$30
Exercise IV
AMTH/CPSC 663b
Compress your solutions into a single zip file titled <lastname and
initials> assignment4.zip, e.g. for a student named Tom Marvolo Riddle, riddletm assignment4.zip. Include a single PDF titled
<lastname and initials> assignment4.pdf and any Python scripts
specified. If you complete your assignment in a Jupyter notebook, submit
the notebook file along with a PDF of the notebook contents. Any requested
plots should be sufficiently labeled for full points. Your homework should
be submitted to Canvas before Monday, May 3rd at 11:59 PM.
Programming assignments should use built-in functions in Python
and PyTorch; In general, you may use the scipy stack [1]; however,
exercises are designed to emphasize the nuances of machine learning and
deep learning algorithms - if a function exists that trivially solves an entire
problem, please consult with the TA before using it.
Problem 1
In this problem, you will review some of the unique parameters involved in the construction of convolutional
neural networks (CNNs). Then you will train a CNN on MNIST using the code provided in p1.py and
visualize a sample of the learned filters of the network.
1. Tracking the dimensionality of representations as they pass through the CNN is slightly different than
for fully-connected networks. For the following, give the final output dimensions in terms of height
h and width w if the size of the input image is 50x50 (hxw). Here k, s, and p refer to kernel size,
stride and padding, respectively. For a) and b), assume the image is passing through a convolutional
layer while for c) and d), assume a max-pooling layer. Assume a square kernel. (This is a helpful
visualization.)
(a) k=4, s=1, p=1
(b) k=8, s=5, p=0
1
(c) k=10, s=2, p=2
(d) k=2, s=1, p=0
2. The following questions can be answered by looking at the provided code in p1.py
(a) Train the model for 5 epochs. Visualize filters from the first convolutional layer (40 filters total).
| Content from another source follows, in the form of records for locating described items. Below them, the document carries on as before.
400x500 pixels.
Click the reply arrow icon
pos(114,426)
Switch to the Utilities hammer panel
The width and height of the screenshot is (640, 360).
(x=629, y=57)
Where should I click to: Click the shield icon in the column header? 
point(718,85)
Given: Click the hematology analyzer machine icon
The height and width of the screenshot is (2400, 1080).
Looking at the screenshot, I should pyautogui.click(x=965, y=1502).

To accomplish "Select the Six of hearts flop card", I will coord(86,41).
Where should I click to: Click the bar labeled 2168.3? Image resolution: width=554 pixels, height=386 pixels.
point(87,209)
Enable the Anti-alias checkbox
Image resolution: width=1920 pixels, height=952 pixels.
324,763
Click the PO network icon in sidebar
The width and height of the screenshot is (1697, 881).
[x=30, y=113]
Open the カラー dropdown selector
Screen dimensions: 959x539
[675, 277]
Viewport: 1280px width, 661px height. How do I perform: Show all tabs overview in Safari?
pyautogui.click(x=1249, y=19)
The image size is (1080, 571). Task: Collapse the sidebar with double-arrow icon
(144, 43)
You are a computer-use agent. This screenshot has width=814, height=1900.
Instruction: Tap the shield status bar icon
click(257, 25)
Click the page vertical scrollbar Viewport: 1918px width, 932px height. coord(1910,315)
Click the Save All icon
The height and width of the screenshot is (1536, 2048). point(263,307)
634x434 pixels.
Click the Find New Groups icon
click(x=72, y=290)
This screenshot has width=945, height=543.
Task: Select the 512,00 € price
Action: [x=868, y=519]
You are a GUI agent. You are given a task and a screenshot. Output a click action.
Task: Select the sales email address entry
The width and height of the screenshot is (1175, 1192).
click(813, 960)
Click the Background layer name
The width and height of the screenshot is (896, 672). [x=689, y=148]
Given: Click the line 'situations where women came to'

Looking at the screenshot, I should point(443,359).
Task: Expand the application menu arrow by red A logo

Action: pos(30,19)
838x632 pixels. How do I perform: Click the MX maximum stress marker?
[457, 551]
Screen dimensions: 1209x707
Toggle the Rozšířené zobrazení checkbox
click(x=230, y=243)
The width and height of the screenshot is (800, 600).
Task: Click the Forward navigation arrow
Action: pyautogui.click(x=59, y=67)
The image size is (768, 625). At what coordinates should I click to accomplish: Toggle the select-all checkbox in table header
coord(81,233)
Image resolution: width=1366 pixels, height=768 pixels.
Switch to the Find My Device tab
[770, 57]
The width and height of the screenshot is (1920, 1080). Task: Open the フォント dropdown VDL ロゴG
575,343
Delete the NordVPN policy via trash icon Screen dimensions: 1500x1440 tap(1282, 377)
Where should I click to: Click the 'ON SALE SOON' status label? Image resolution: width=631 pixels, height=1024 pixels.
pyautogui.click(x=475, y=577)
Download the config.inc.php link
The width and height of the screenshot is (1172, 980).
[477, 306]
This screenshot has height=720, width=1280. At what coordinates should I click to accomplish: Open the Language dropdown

Include this image in your report.
(b) Produce a confusion matrix using the test split and comment on any noticeable class confusion
(one class is commonly mislabeled as the other). You may use the sklearn for this. Include the
plot in your report.
Problem 2
1. Principal Component Analysis (PCA) is a very common method for dimensionality reduction. Conceptually, describe how the principal components in PCA are chosen. If PCA is to implemented in
PyTorch, the function torch.svd() will play an important role in the algorithm. Please briefly describe
what this function does, and why the results will be useful in implementing PCA.
2. Describe the similarity between PCA and an autoencoder.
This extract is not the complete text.